Thanks to Kirkniemi’s own product development work, the environmental impact during the product’s life cycle is reduced when less raw material is used to produce a printing surface that meets the customer’s needs, and the environmental impact of its transportation and final product distribution is reduced. The introduction of new coating technology has also reduced the need for drying energy on the machine line.


Reclaiming and reusing caustic at Somerset Mill

Somerset Mill’s undertook a project was undertaken to reduce the volume of purchased caustic, lower the cost of its boiler flue-gas desulphurisation (FGD), reduce a large source of chemical usage in the mill’s operation and offset the acid usage in its onsite waste treatment plant.

Why caustic?

The mill operates as a large steam plant, using a large volume of demineralised water as a main water source for its recovery boiler and two multi-fuel power boilers. Demineralised water has traditionally been generated by an ion exchange process that relies on periodic regeneration of resin beads with a caustic solution of sodium hydroxide.

The innovative solution

The mill designed and installed a system to create on-site a 4% caustic solution that supplies the ion exchange unit for regeneration and a 3% caustic solution to displace purchased caustic in a power boiler FGD scrubber.

The benefits

Benefits include reductions in:

The result? A more diluted scrubber than the industry standard, thereby enhancing the mill’s competitive 3P advantage.

Shortly after year end, this initiative was a winner in the American Forest & Paper Association (AF&PA) annual Better Practices, Better Planet 2020 Sustainability Awards that recognise exemplary sustainability programmes and initiatives in the paper and wood products manufacturing industry. https://afandpa.org/media/ news/2020/11/13/af-pa-announces-awardwinning- sustainability-projects


Sappi North America honoured with the SEAL Business Sustainability Award

In 2020, Cloquet Mill was named a winner in the 2019 SEAL Business Sustainability Awards for Environmental Leadership. The award celebrates companies for their leadership, transparency, and commitment to sustainable business, and honours specific environmental and sustainability initiatives.

The mill received the award for its land application programme, initiated in 2004 with the Minnesota Department of Agriculture’s ag-lime program and the Minnesota Pollution Control Agency as a solution to an impending challenge with landfill space. Essentially, the programme repurposes boiler ash and lime mud by-products into sustainable agricultural fertiliser that is accessible to the local community at a minimal cost. This reduces the commercial chemical products needed for high-quality growing conditions in the region.

To date, SNA has provided 200 tons of materials to 300 sites per year, with some farmers seeing a 30% increase in crop yield.

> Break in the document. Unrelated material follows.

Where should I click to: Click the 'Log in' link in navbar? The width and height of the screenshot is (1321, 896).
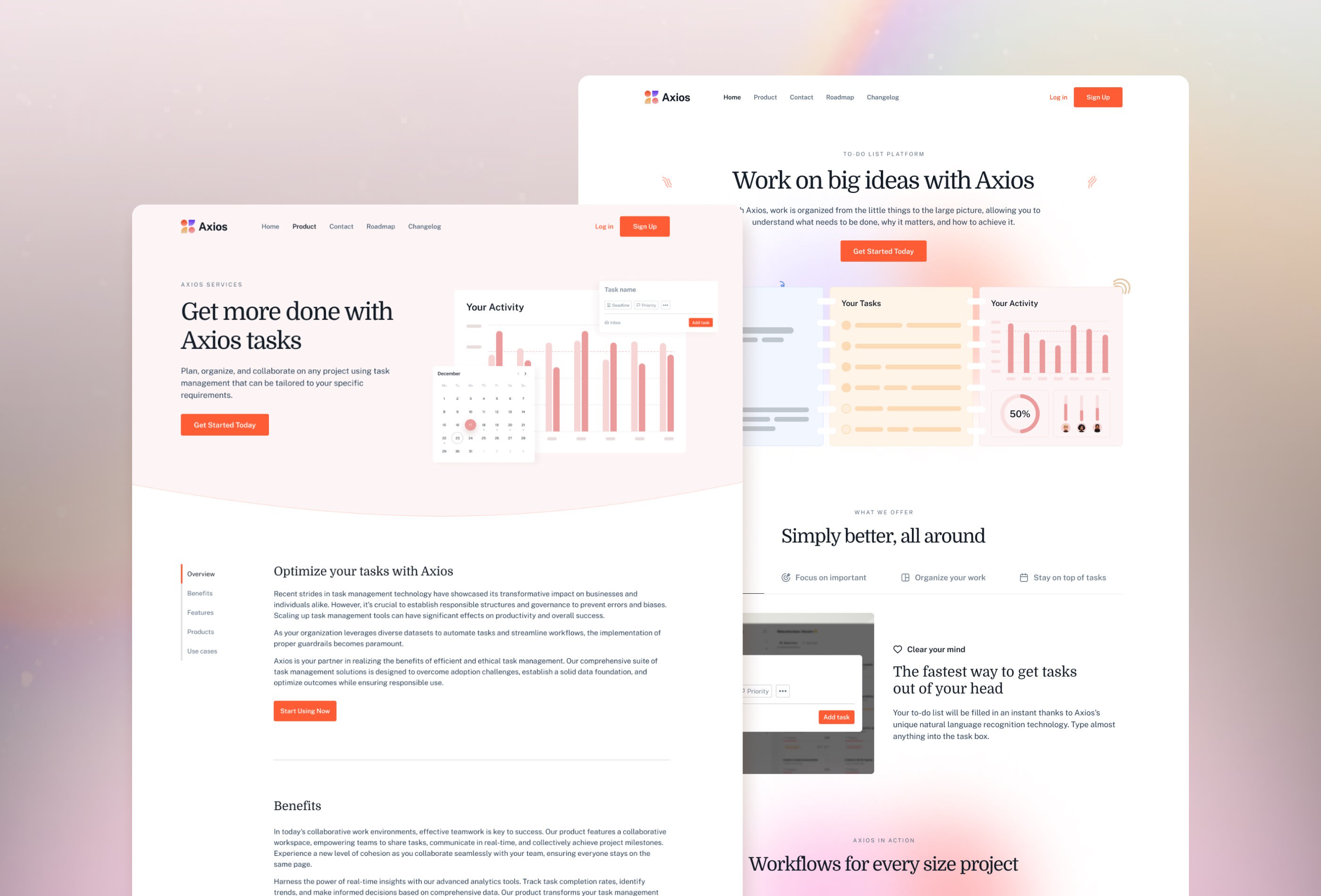[1057, 97]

Making smart decisions at Saiccor Mill

As part of the recent woodyard upgrade at Saiccor Mill, scalping screens were installed for the removal of slivers from the woodchips. On commissioning slivers, it was noticed that a large amount of ‘good’ chips were carried over with slivers and subsequently disposed as woodyard waste to landfills. Through continuous sliver observations, investigations, as well as trial and error, the Saiccor team came up with the idea of installing retention bars on the scalping screens.

Between October 2019 and January 2020, the woodyard disposed on average 2,600 tons per month. After the implementation of the retention bars, the sliver pile tonnage reduced to an average of 240 tons per month. That meant that around 2,360 tons of acceptable chips were retained in the process.

This simple, inexpensive, but highly effective solution that cost approximately ZAR10,000 saved the mill about ZAR30 million per annum in terms of waste disposal and timber loss costs.